** Opening DATA FOR ANALYSIS block **
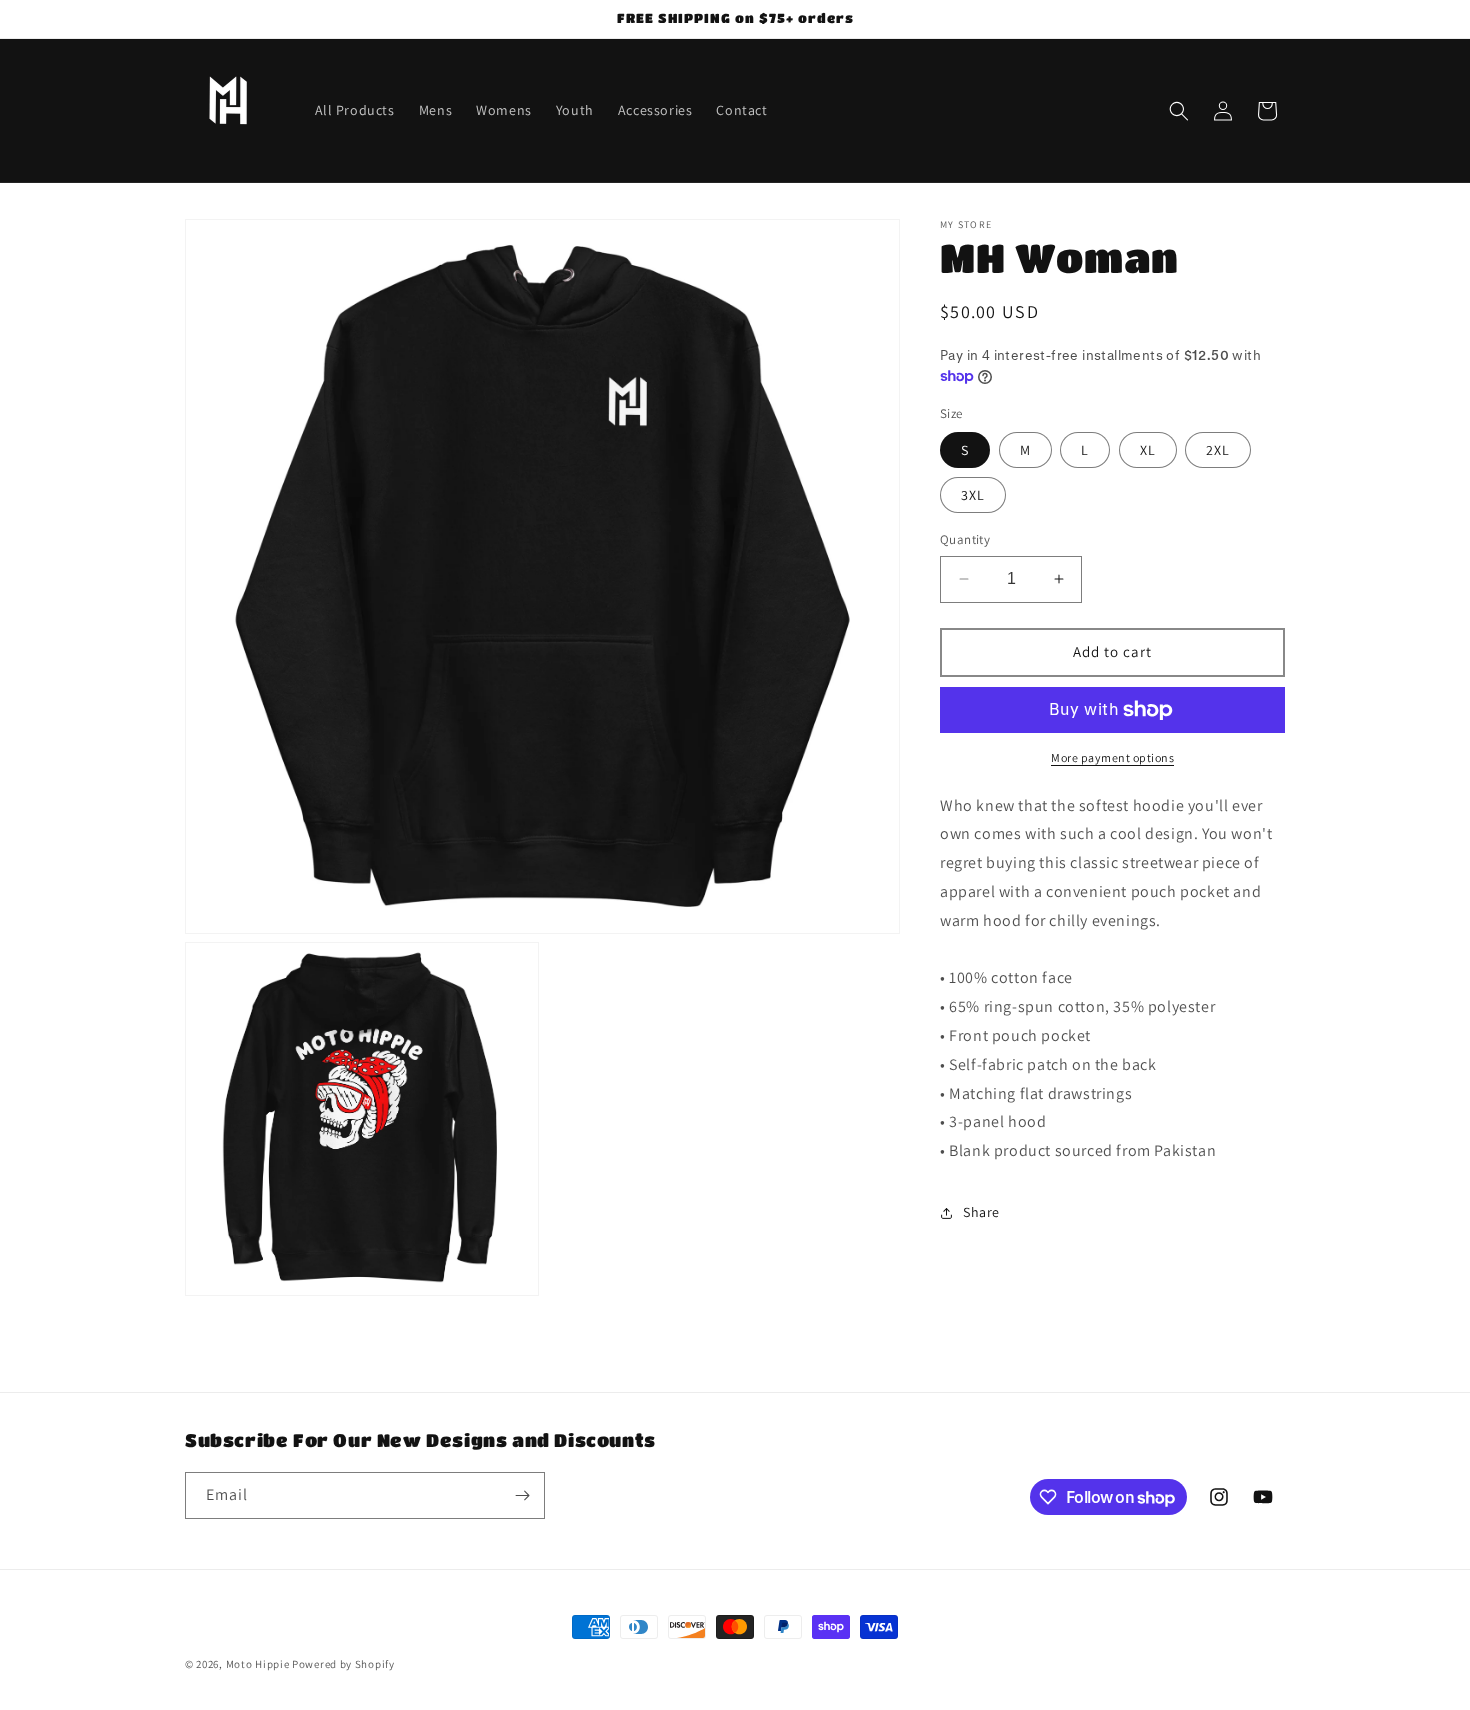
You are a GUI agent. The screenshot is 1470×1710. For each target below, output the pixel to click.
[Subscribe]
** Closing DATA FOR ANALYSIS block **
** Opening DATA FOR ANALYSIS block **
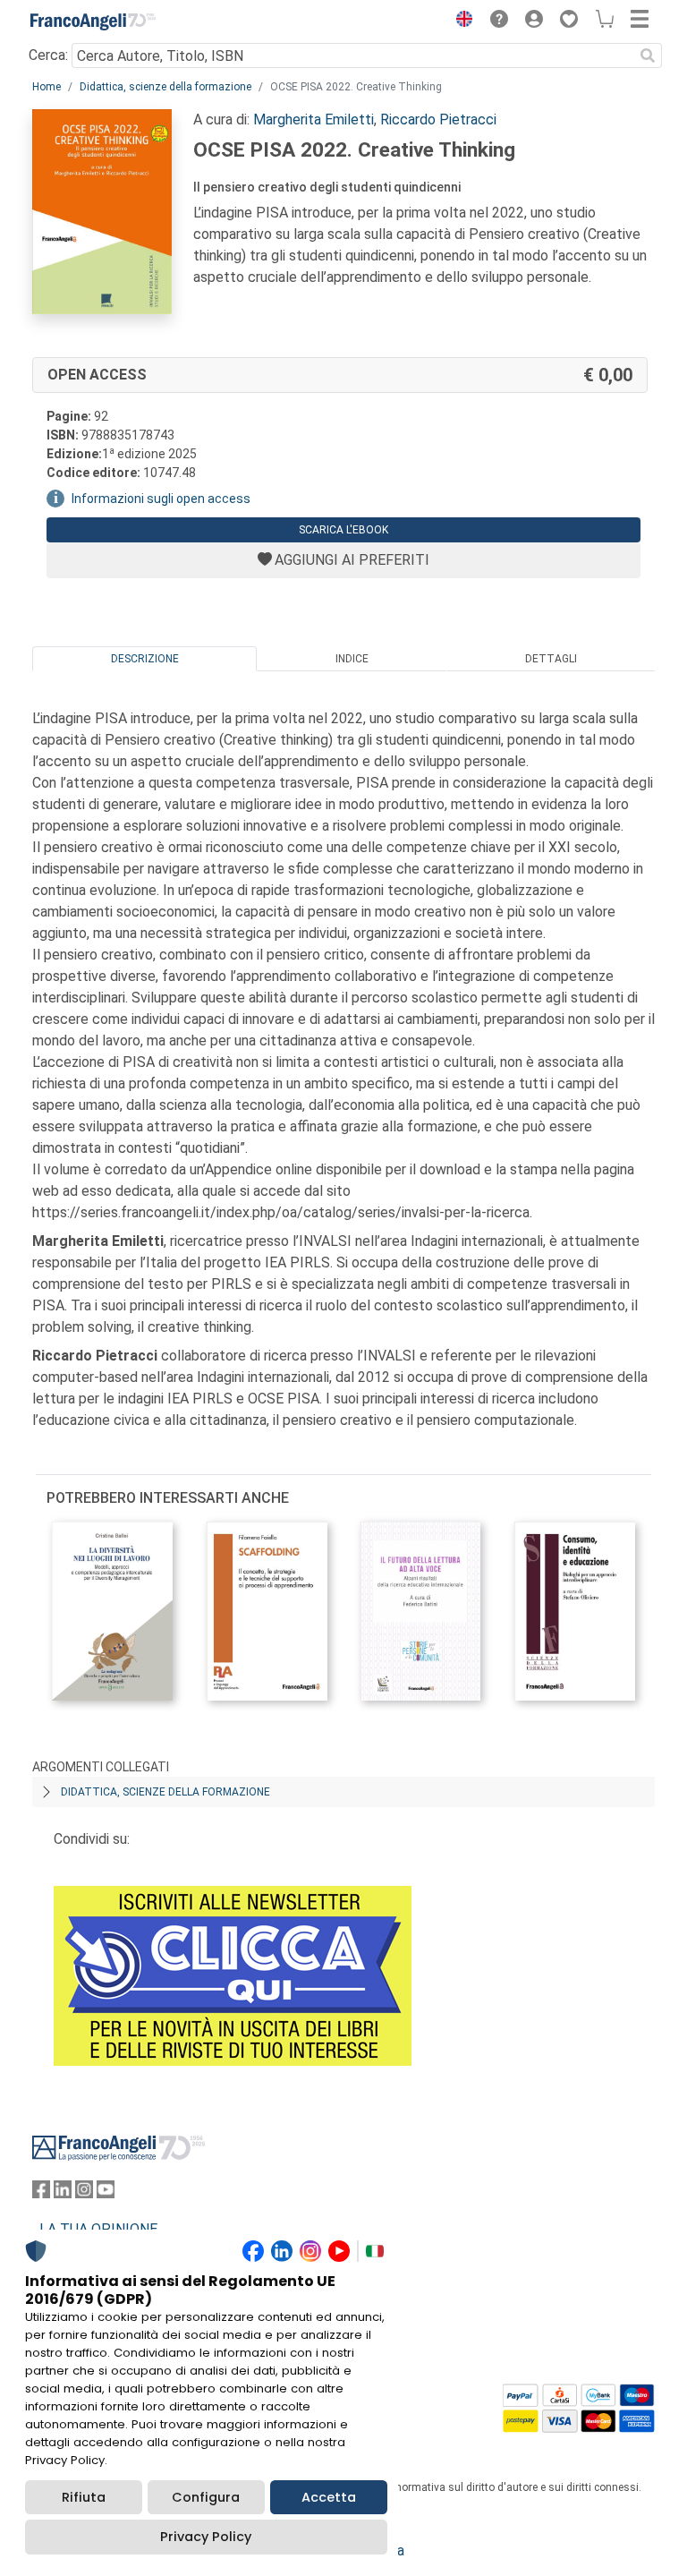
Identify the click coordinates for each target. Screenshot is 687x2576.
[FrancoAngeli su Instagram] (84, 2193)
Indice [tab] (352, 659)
** Closing DATA FOR ANALYSIS block **
• _PROBLEM REQUIREMENTS_:
Taking the records above, retype every line from the one with "You are a GUI" down to the one with "[Subscribe]", exactly and with nothing else.

• _EXPECTED ANSWER_:
You are a GUI agent. The screenshot is 1470×1710. For each target below, output the pixel to click.
[Subscribe]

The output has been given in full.